»»

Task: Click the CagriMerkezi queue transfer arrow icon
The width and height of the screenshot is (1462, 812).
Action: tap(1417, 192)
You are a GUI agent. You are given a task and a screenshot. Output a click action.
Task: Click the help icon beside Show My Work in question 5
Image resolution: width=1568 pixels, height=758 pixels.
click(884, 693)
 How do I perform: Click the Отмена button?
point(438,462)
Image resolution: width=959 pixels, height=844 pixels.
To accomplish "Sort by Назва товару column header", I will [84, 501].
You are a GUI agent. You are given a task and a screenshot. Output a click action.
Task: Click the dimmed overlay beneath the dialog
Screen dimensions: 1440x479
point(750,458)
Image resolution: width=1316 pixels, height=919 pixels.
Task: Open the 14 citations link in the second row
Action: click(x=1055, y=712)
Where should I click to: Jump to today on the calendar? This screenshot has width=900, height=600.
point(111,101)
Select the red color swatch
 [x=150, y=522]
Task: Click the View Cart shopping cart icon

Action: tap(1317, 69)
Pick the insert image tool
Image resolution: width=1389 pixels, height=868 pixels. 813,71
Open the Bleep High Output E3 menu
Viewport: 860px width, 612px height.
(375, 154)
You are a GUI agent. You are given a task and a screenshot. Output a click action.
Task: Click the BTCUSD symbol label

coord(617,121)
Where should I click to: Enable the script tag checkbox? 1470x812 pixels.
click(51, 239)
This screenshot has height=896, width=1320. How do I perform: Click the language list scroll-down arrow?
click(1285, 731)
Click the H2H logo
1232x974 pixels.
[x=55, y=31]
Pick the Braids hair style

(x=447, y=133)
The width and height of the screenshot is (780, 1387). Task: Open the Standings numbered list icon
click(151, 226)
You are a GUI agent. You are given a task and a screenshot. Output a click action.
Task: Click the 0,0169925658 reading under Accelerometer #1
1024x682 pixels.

««

**Problem:** Convert the lines of the records from the one containing "Image resolution: width=959" through the one containing "will [84, 501]." into a JSON list of strings, one string per line, skipping any blank lines.

**Response:**
[
  "Image resolution: width=959 pixels, height=844 pixels.",
  "To accomplish \"Sort by Назва товару column header\", I will [84, 501]."
]